Car wraps have become highly-popularized in recent years. Not only do they give you the option to completely change the appearance of your car, but a vinyl wrap can also provide ample, long-term protection to the paint and the surface of your vehicle. These stylish-yet-protective layers can help prevent the chips and blemishes that often occur with daily driving and exposure to the elements.
But how much does it cost to wrap a car? And what does the process entail? Let’s look at some standard costs associated with wrapping a vehicle and detail some of the various options available today.
Wrapping A Car: An Overview
In many ways, wrapping a car seems like a relatively straightforward practice. In reality, it is a task that requires both patience and expertise to execute correctly. Let’s walk through the process of wrapping a car.
There are some vital questions that must be asked by both the vehicle owner and the professional who will be applying the vinyl wrap:
- What is the make and model of the car? The complexity of the design directly affects the time needed to wrap a vehicle, varying the cost accordingly
- Does the car have any kind of body kit? Cars with custom body kits usually add to the intricacies of the wrap, due in large part to the unique angles and creases of the aftermarket alterations
- What vinyl wrap hue do you want? Standard vinyl wrap hues are offered in three different finishes - gloss, matte, or satin.
- What parts of the car do you want to be wrapped? Maybe you want to get the car wrapped top to bottom for commercial purposes (as a means to promote your business). Or perhaps you aren’t looking to have your entire vehicle wrapped, but rather just apply a carbon-fiber hood or red brake calipers. Each option and approach will be priced differently depending on these factors.
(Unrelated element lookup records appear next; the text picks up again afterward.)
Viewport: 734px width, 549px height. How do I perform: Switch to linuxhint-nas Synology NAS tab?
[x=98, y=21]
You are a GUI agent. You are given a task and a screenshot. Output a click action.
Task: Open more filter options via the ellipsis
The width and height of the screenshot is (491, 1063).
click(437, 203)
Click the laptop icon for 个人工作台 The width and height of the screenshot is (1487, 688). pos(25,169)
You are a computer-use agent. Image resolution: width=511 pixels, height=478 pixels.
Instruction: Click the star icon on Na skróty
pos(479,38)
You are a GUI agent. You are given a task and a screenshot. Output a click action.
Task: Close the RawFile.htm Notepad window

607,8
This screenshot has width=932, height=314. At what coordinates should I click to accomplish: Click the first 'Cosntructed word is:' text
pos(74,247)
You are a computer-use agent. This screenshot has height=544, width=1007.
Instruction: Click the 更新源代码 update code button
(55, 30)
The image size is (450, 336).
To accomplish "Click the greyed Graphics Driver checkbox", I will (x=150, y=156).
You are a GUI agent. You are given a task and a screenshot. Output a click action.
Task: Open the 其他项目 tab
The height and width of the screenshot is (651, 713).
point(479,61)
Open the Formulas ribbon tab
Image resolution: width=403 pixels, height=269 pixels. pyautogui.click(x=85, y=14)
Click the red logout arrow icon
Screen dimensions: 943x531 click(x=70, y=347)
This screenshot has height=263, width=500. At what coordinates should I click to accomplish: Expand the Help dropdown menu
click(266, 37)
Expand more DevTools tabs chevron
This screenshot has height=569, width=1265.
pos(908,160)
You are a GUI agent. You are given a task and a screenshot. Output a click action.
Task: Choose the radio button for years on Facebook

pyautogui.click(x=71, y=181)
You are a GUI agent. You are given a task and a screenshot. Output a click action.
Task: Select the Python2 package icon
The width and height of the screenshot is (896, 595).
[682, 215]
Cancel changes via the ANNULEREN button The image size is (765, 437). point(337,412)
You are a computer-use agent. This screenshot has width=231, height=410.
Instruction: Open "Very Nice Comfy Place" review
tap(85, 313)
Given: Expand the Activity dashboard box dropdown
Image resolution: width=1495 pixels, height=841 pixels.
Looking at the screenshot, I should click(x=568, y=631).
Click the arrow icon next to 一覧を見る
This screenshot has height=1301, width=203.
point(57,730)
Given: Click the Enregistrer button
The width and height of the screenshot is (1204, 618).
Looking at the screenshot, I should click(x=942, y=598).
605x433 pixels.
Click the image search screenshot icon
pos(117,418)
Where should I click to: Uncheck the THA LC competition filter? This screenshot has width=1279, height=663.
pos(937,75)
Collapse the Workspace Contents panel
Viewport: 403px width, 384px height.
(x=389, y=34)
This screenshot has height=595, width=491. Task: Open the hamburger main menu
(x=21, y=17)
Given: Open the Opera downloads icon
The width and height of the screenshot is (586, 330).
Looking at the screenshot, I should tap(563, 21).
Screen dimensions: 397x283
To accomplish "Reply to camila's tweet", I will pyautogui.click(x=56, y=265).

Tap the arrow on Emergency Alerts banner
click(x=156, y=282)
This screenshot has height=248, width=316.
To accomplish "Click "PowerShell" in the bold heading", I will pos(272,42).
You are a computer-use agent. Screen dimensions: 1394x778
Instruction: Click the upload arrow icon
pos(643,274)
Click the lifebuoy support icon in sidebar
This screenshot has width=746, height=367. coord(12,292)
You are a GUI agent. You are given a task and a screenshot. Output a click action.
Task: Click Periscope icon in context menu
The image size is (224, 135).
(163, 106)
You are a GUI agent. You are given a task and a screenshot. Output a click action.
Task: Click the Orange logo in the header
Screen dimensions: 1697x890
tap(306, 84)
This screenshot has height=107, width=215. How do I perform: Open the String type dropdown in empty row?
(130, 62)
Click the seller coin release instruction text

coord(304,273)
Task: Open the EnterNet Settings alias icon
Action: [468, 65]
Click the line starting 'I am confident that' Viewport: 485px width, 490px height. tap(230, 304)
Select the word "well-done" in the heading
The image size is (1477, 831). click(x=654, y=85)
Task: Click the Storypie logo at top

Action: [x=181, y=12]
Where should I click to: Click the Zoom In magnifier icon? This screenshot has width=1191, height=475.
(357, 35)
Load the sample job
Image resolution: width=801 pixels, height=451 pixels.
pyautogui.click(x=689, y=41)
A detailed inspection and preparation of the car before applying a wrap is essential, including checking for damage on the original paint. A vinyl wrap does not properly adhere to the damaged surface, making it difficult (and sometimes impossible) to execute a clean, proper installation. The surface needs to be near perfect for the car wrap to grip and form-fit the car effectively. A vehicle must also undergo a thorough cleaning process to remove any dust, dirt, or grime before applying a car wrap.